» **Aufgabe 1**: Schreiben Sie aus dem Textauszug alles von "Die Antragsteller und" bis einschließlich "Olympiadorf in München." wortgetreu ab.

» **Textauszug**:
================================
3. Ein Wohnungseigentümer kann durch einen selbständigen Feststellungsantrag klären lassen, ob der Verwalter eine bestimmte Forderung zu Lasten der Gemeinschaft erfüllen darf oder nicht.
Gründe:
I.
Die Antragsteller und die Antragsgegner sind die Wohnungseigentümer einer Wohnanlage, die von der weiteren Beteiligten verwaltet wird. Die Wohnanlage befindet sich im so genannten Olympiadorf in München.
================================
» **Aufgabe 2**: Tauschen Sie in den Einträgen, vom ersten Eintrag bis einschließlich zur Zeile mit "tap(10, 77)", "Rotation" gegen "Crop" aus. Geben Sie nur diese Zeilen zurück und lassen Sie alles Übrige unverändert.
================================
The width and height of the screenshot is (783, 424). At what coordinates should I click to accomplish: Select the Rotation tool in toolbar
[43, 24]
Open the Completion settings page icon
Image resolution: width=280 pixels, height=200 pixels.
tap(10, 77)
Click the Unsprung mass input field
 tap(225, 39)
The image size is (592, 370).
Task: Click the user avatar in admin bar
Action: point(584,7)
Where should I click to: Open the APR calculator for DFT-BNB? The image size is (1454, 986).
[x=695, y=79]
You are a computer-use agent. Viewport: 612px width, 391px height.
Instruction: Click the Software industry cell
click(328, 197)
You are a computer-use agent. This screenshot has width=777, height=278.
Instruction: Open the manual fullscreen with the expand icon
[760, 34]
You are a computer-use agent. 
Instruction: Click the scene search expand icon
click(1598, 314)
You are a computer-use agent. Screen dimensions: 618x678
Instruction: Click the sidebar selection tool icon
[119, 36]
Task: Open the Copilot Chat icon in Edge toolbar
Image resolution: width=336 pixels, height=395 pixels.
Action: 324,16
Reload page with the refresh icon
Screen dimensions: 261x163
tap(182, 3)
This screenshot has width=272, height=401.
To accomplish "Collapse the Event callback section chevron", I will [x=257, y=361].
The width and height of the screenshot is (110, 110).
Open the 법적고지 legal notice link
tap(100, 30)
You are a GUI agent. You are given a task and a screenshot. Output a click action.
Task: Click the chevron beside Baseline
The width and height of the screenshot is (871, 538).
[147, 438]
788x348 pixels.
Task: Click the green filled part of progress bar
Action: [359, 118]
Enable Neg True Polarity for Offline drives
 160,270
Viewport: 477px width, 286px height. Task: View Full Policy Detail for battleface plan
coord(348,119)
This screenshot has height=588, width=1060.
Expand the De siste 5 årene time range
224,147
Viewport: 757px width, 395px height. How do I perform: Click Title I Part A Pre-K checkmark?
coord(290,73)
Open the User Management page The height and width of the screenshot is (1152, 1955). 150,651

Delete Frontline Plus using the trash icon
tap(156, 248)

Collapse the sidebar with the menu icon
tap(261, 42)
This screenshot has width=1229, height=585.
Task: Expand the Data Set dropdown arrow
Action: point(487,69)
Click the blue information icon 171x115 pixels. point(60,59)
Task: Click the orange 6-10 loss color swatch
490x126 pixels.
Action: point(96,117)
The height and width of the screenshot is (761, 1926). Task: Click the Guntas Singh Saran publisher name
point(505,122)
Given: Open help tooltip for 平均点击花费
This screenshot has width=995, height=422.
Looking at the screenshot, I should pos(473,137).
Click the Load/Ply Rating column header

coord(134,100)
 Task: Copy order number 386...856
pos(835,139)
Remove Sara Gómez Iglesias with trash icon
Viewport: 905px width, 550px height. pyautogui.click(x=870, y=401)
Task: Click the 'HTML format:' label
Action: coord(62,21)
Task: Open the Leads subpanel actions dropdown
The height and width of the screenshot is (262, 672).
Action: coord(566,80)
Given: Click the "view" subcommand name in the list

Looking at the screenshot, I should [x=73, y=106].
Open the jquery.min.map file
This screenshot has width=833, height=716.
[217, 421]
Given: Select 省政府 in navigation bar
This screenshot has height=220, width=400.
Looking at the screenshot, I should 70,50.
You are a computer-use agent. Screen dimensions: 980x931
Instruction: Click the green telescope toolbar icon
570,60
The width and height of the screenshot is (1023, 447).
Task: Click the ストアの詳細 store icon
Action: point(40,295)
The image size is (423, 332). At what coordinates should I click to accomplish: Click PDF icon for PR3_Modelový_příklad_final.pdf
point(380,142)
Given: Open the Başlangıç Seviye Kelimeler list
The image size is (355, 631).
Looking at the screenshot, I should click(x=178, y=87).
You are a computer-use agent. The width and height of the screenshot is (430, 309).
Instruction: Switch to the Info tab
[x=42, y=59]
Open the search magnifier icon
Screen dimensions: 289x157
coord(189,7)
================================
» **Ergebnis 1**:
Die Antragsteller und die Antragsgegner sind die Wohnungseigentümer einer Wohnanlage, die von der weiteren Beteiligten verwaltet wird. Die Wohnanlage befindet sich im so genannten Olympiadorf in München.

» **Ergebnis 2**:
The width and height of the screenshot is (783, 424). At what coordinates should I click to accomplish: Select the Crop tool in toolbar
[43, 24]
Open the Completion settings page icon
Image resolution: width=280 pixels, height=200 pixels.
tap(10, 77)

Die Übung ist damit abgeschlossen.